1. Field of the Invention
The present invention relates to a connector, and more particularly to a surface mount technology (SMT) type high frequency socket connector that has SMT type terminals soldered on a PCB through SMT soldering processes to reduce total size of the socket connector and raise the utilization rate of the PCB.
2. Description of Related Art
Conventional Universal Serial Bus (USB) 2.0 connectors are used popularly in various electronic devices. Most of computer peripherals are equipped with USB connectors. Because electronic devices are constantly developed to increase transmission speed thereof, the USB 2.0 protocol does not meet the current transmission speed requirement of new electronic devices.
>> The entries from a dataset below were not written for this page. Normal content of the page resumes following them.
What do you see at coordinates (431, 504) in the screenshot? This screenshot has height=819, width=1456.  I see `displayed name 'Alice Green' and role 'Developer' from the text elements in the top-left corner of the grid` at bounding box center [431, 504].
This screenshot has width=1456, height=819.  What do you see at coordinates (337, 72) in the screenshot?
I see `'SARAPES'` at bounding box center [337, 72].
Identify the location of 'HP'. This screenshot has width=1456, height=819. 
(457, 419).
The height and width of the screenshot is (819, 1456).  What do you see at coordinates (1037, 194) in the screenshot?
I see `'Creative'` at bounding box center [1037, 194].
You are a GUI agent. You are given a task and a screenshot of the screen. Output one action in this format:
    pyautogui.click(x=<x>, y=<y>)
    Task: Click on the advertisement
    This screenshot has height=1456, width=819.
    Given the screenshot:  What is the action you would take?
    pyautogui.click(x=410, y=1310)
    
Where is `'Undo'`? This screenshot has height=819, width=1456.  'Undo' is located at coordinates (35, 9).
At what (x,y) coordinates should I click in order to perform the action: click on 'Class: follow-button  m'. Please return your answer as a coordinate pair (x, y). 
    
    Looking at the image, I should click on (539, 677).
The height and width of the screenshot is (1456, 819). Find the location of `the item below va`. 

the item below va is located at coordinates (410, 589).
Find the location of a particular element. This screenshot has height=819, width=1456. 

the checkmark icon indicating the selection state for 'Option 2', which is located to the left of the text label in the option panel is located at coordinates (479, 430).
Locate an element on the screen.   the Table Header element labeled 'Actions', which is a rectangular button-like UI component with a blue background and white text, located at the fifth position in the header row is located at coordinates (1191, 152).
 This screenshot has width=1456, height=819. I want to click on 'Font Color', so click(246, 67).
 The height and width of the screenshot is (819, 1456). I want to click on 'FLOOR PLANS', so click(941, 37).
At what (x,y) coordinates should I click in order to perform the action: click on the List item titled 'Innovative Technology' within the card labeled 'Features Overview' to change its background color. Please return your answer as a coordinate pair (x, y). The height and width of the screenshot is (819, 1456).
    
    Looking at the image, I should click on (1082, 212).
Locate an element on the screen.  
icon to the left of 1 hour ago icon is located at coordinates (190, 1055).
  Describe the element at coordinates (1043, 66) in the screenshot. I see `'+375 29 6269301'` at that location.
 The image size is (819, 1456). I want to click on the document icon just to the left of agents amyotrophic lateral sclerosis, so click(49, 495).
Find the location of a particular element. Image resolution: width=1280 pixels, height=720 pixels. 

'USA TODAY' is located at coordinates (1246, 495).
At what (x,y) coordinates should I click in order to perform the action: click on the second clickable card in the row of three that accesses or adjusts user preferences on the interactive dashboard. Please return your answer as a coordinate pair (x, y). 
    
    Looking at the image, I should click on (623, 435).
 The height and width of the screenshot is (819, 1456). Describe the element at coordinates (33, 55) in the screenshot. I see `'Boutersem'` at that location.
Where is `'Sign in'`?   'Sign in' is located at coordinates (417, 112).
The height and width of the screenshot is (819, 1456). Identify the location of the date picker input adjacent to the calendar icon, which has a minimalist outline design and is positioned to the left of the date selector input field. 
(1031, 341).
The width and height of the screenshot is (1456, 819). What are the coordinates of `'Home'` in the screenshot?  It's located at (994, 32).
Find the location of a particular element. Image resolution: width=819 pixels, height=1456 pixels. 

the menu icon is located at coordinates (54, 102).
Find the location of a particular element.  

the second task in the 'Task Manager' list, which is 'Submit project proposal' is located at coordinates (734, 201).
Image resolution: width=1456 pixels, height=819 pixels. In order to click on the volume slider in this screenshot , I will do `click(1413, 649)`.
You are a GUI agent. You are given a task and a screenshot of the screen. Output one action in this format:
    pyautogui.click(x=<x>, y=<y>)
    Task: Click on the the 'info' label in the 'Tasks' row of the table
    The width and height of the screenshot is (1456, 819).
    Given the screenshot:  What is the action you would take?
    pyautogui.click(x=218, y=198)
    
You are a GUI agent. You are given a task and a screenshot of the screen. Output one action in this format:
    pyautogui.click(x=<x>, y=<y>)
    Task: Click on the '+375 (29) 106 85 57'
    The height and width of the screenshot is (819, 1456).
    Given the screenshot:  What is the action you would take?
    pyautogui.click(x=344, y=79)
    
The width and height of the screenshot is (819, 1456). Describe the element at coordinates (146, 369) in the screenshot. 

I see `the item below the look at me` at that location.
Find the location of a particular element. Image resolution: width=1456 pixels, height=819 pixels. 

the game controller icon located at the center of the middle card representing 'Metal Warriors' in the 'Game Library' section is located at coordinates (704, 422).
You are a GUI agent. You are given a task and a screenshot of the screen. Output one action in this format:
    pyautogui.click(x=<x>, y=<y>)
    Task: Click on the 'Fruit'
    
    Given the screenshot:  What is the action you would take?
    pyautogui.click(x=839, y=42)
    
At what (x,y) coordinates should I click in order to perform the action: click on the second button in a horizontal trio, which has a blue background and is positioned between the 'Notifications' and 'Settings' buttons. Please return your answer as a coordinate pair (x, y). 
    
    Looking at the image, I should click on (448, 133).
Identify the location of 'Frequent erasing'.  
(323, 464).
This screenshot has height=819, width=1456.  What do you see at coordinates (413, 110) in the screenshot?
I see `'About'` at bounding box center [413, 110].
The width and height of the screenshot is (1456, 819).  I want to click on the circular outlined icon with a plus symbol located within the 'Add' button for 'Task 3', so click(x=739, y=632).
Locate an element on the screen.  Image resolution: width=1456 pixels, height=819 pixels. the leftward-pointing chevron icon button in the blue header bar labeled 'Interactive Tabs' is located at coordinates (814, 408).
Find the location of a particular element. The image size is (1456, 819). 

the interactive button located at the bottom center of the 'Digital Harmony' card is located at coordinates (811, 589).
Therefore, the USB Implementers Forum sets forth new USB 3.0 protocol for higher data transmission speed.
The USB 3.0 protocol is compatible with the USB 2.0 protocol and provides theoretical 5 Gbps of data transmission speed.
Furthermore, different electronic devices such desktops and laptops are connected to each other by cables for data transmission. A conventional cable has two ends, a plug connector and a receptacle connector. The plug and receptacle connectors are mounted respectively in the ends and may be connected to different electronic devices.
However, a USB 3.0 socket connector has two rows of terminals for implementing USB 2.0 or 3.0 protocol alternatively so that the USB 3.0 socket connector has a large size and complicated structures to increase the molding design cost and manufacturing cost. Furthermore, the USB 3.0 socket connector easily fails the high frequency data transmission due to crosstalk between high frequency signal transmission terminals. Moreover, the two rows of the soldering sections occupy more surface areas of a PCB when mounted on the PCB so decreasing the utilization rate of the PCB.
Furthermore, conventional socket connectors are mounted on the PCB through the surface mount technology (SMT) process. The SMT process reduces the size of the socket connector when compared to the through hole technology (THE) process.
However, conventional USB 3.0 socket connectors fail to simultaneously employ the SMT configurations and single row arrangement to the terminals thereof so aforementioned incompact volume and crosstalk problems still remain.
To overcome the shortcomings, the present invention provides a high frequency socket connector to mitigate or obviate the aforementioned problems.